§ Work order
Beginning with the line that holds "Where should I", copy each line exactly through the end of the entries, but leave the pictures out.

§ Supplied information
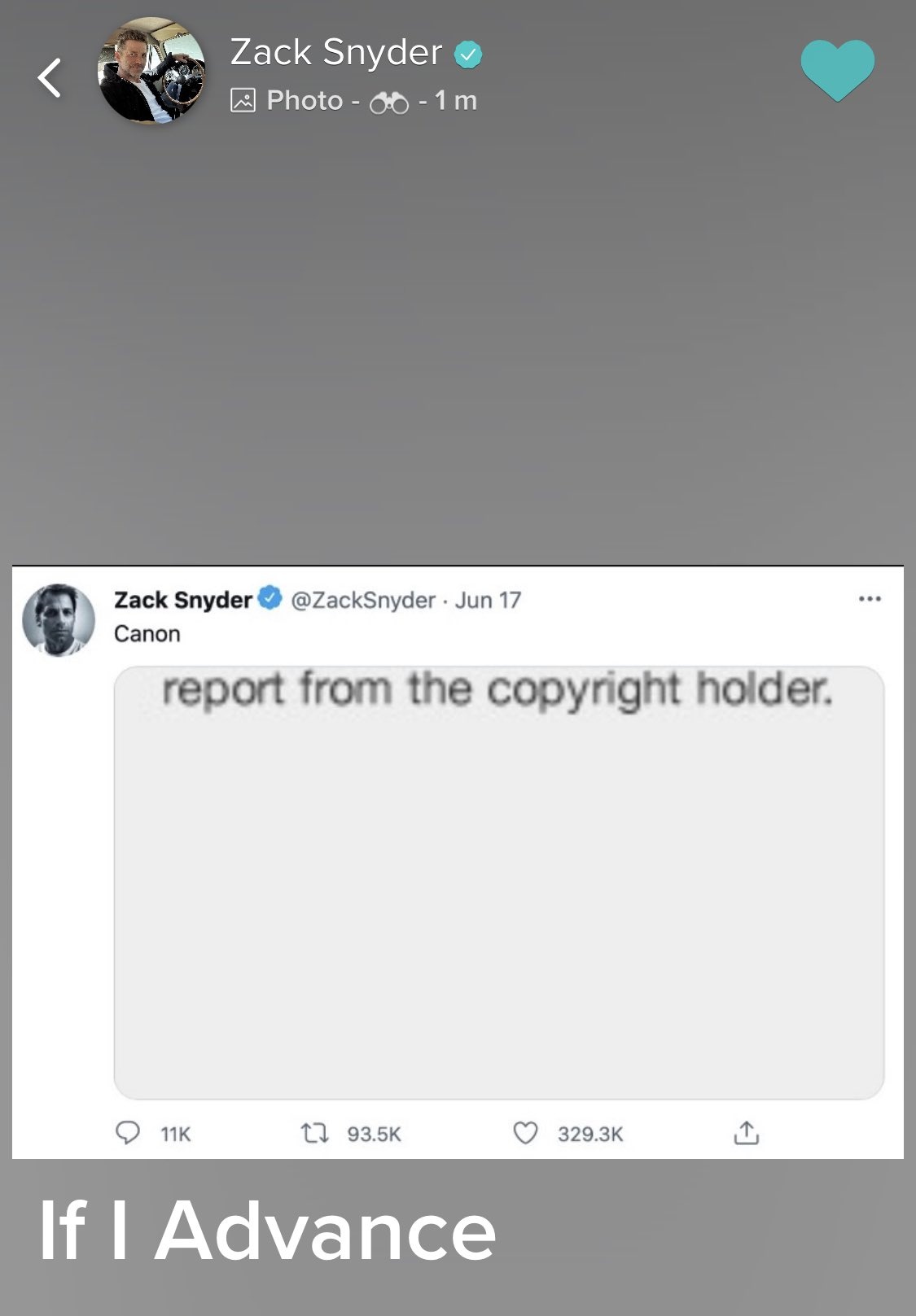
Task: Tap the binoculars visibility icon
Action: (x=389, y=103)
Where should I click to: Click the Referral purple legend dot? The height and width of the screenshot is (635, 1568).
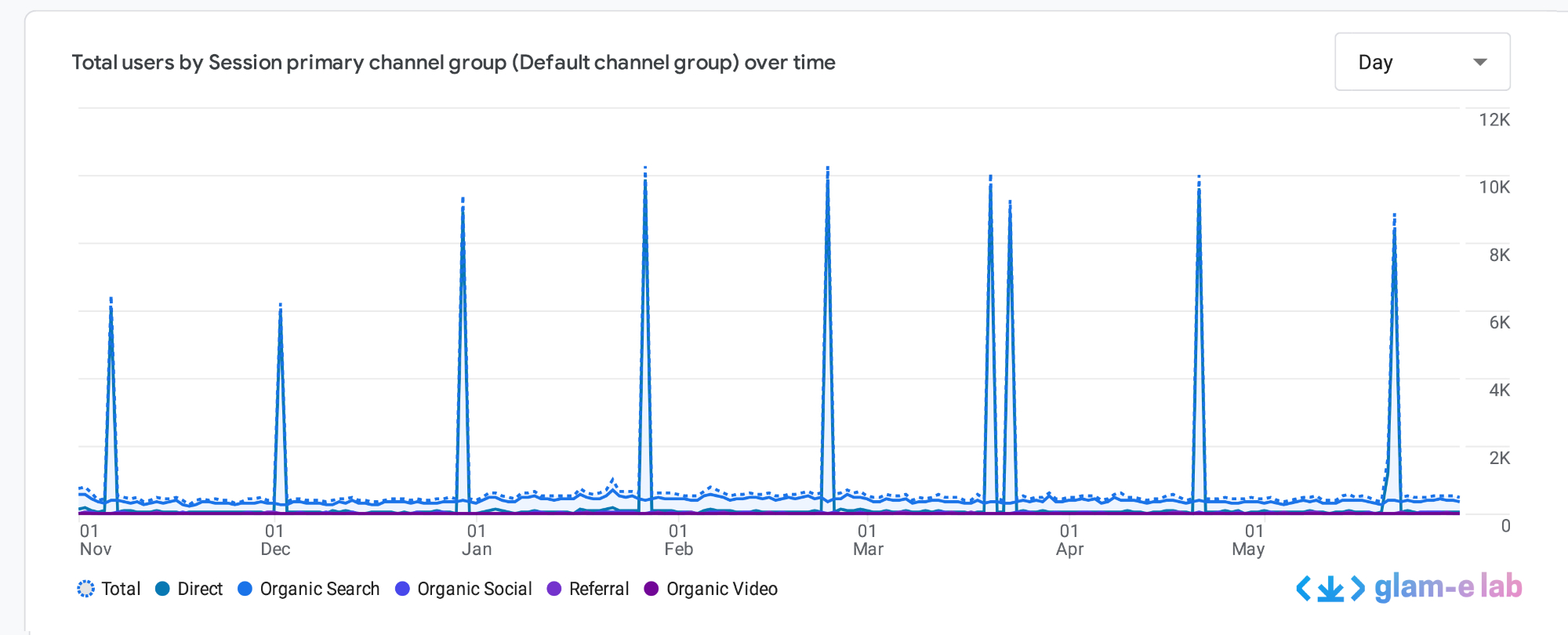pos(554,589)
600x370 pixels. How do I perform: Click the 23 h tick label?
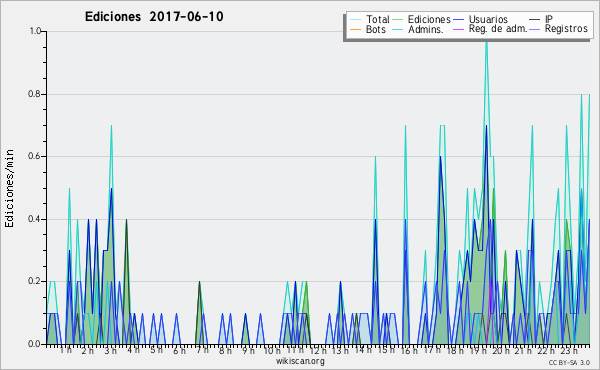(569, 350)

§ Solution
Where should I click to: Click the Referral purple legend dot? The height and width of the screenshot is (635, 1568).
pos(554,589)
600x370 pixels. How do I perform: Click the 23 h tick label?
(569, 350)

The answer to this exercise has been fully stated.